Chamava-se Esmeralda...
Obrigo-me a tecer uma opinião ao comentário feito pela editora da "Revista Magazine", Sofia Barrocas. Esta autora sobre o caso Esmeralda/Ana Filipa escreve que "é provável que a razão e a lei estejam do lado do pai biológico", e abre então um parêntesis horripilante, "(temos de acreditar que sim, senão teríamos de deixar de confiar num dos pilares do Estado de Direito)", e continua dizendo que terá existido "alguma ingenuidade dos pais afectivos" pois, talvez os factos, "indicassem desde há muito este desfecho".
Ora, não posso ficar mais perplexa com semelhante comentário.
Ora, não posso ficar mais perplexa com semelhante comentário.
Primeiro porque na abertura do seu parêntesis, a autora dá uma machadada no que são para mim os direitos humanos, o direito a ser-se pessoa individual, e por fim, aos direitos das crianças. Isto porque, dar-se razão aos pais biológicos não deve nem pode ser comparado a algum tipo de direito de propriedade sobre a criança como se uma coisa/objecto fosse, sendo que isso será somente isso, uma coisa e não uma pessoa.

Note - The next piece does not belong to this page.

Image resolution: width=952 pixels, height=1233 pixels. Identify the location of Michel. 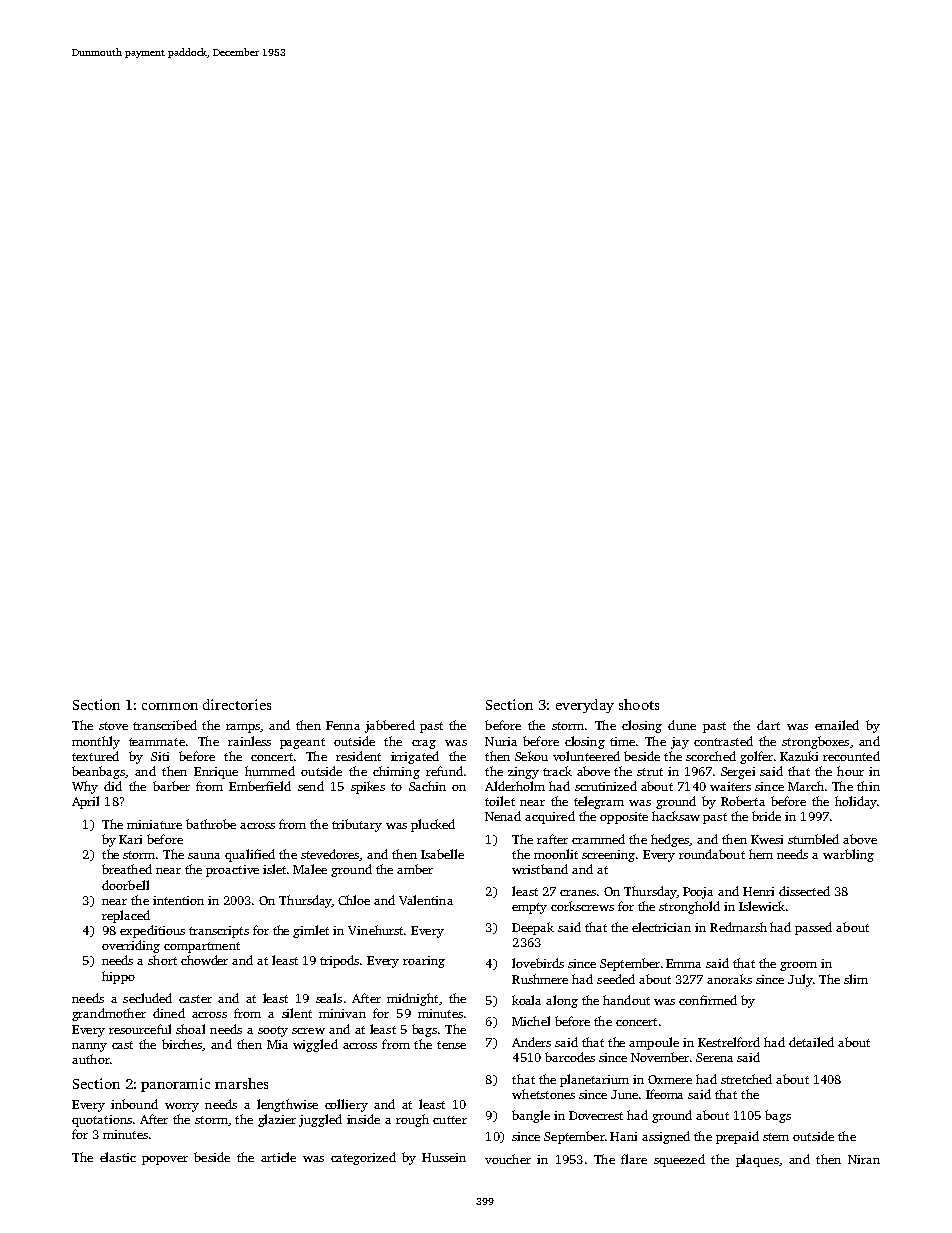
(531, 1021).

Depois refere-se a esta, diz a própria, "razão", como garantia de uma dos pilares do Estado de Direito. Digo eu, um dos pilares é, de facto, a família. Mas família no seu sentido abrangente, uma abertura da palavra ao seu conteúdo, enquanto garante da dignidade da pessoa humana e não a família biológica que, pode ser, e é-o infelizmente em muitos casos, a primeira a violar os direitos das crianças.
Por fim, refere-se a "ingenuidade" dos pais efectivos e eu pergunto? Porquê? Por acreditarem que Portugal enaltece os laços e não o sangue? Por que acreditam que pais são os que dão os valores e afectos essenciais ao desenvolvimento condigno de um ser humano ou porque a palavra "pai" é um quanto baste para se por termo à controvérsia de afectos entretanto desenvolvidos como, diria eu irónicamente, família? Por acreditarem no bem enquanto zeladores da protecção de um menor que a priori os pais BIOLÓGICOS não quiseram???
Isto sim deixa muito a desejar em termos de justiça. É por este, sempre presente, complexo sobre a paternidade, e por se ter a ideia errada de que paterno é sinónimo de dono e proprietário, que temos quanto aos pais biológicos, cada vez mais, e isto com conhecimento de causa, a entrada de processos, também eles, cada vez mais complexos, das chamadas crianças de risco.
Aqui entre nós, que pilar é este afinal que retira as bases de uma criança de 5 anos que apenas tem, no seio do seu cerne, a família, esta até então, com quem cresceu e com quem aprendeu a ter a percepção do seu eu?
Existirá o fantasma da adopção em Portugal para sempre?
Para quando o desburocratizar destes processos de acolhimento para depois não se darem o tira-e-retira de crianças aos seus entes, afectivos ou não, como se de coisas se tratassem?
Para quando a visão dos filhos, enteados, no fim, de crianças, como pessoas, concentradoras de direitos e garantias e não a visão destas como pertenças de alguém como se fossem meros objectos?
Entretanto o que esperar da JUSTIÇA SENÃO SOMENTE INJUSTIÇA?
E tudo isto se passa aqui tão perto, com toda a consternação que se possa sentir aqui entre nós pelos instrumentos que nos estão disponíveis para recorrermos e para se fazer a habitual, dizem eles, os agentes que a promovem... justiça!???